**How to complete this task**
Report how many lines in the data include the string "beside", and add nothing else.

**Data section**
________
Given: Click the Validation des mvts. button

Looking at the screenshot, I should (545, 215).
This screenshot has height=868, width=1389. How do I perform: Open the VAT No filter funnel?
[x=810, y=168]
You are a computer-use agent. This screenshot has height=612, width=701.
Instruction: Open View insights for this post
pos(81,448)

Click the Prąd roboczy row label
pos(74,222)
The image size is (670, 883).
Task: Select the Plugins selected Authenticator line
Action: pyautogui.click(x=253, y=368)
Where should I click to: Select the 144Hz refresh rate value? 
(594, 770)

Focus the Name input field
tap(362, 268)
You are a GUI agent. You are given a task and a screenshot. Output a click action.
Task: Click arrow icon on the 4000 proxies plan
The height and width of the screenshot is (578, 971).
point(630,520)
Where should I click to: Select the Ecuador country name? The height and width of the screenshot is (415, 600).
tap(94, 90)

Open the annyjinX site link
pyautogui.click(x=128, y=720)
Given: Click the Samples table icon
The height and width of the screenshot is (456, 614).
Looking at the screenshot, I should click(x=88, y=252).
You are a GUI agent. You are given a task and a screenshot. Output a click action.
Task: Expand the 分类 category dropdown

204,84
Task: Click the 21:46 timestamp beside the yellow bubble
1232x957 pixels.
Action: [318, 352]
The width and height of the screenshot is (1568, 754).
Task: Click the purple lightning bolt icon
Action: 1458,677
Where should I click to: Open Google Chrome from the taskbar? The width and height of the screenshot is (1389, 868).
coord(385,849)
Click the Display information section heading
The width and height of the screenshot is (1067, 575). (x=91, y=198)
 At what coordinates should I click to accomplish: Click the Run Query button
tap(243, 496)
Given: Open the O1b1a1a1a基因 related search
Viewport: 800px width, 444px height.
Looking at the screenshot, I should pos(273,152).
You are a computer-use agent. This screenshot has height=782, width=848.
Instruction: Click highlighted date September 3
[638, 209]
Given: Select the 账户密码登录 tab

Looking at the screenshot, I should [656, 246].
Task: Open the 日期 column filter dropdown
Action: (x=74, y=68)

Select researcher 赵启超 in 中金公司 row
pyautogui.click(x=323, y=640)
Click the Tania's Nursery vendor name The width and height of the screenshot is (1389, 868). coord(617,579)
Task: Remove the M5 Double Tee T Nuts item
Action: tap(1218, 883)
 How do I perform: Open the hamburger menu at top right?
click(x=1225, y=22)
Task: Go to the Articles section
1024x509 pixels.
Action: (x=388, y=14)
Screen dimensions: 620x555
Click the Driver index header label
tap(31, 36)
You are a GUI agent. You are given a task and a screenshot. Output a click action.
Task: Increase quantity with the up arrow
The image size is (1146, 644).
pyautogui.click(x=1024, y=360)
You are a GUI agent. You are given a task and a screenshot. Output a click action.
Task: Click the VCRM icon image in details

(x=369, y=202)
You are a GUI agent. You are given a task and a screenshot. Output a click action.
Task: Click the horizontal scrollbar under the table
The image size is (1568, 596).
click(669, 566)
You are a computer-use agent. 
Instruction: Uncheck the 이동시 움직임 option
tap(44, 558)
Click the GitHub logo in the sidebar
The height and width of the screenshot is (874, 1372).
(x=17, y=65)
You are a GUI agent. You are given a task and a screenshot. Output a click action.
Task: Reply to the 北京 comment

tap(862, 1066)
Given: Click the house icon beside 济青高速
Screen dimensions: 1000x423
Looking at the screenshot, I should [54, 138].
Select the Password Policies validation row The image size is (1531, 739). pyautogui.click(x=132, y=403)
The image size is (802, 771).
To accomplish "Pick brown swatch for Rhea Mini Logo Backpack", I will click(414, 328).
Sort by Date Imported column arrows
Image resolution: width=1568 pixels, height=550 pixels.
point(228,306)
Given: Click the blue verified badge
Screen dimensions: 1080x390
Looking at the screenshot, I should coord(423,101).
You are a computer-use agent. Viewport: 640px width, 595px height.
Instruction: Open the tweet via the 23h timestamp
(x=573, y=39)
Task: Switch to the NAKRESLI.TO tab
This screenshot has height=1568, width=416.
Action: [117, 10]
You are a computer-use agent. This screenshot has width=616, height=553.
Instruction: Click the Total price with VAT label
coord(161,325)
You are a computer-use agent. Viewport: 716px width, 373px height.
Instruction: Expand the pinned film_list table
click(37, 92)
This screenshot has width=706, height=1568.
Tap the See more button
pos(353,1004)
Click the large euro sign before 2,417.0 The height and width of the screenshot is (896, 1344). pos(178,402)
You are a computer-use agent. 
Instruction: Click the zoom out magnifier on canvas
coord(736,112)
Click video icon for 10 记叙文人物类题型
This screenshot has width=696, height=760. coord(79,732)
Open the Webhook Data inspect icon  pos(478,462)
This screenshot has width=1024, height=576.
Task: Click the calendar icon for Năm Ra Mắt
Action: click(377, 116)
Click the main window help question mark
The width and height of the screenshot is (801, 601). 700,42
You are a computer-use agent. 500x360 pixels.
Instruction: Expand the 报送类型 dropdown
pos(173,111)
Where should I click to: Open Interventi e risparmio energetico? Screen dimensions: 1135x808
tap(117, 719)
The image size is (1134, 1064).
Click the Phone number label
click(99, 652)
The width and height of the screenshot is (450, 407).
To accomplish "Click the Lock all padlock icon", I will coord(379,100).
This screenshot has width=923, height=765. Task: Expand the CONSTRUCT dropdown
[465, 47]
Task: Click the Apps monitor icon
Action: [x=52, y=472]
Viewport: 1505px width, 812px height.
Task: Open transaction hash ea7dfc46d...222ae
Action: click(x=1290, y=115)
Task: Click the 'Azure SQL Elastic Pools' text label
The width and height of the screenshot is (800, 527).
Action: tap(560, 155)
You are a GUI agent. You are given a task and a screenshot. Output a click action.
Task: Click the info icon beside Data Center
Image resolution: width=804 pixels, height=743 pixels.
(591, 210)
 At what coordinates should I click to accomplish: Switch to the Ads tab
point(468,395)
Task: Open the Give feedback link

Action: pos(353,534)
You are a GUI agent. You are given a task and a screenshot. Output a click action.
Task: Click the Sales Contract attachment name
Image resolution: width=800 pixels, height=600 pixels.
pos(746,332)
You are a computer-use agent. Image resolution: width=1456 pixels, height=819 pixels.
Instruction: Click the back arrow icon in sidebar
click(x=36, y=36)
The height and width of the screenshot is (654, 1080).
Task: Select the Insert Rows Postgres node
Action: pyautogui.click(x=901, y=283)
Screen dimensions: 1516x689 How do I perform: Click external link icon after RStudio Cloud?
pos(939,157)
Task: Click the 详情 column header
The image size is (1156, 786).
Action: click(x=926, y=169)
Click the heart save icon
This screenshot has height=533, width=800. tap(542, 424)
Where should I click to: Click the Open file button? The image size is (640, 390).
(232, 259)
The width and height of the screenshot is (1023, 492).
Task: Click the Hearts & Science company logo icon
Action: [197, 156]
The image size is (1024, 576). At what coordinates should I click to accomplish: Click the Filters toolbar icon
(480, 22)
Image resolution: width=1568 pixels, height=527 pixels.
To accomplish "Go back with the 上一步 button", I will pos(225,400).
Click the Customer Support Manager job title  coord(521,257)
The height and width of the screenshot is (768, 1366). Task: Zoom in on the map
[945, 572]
________
**Output of the task**
3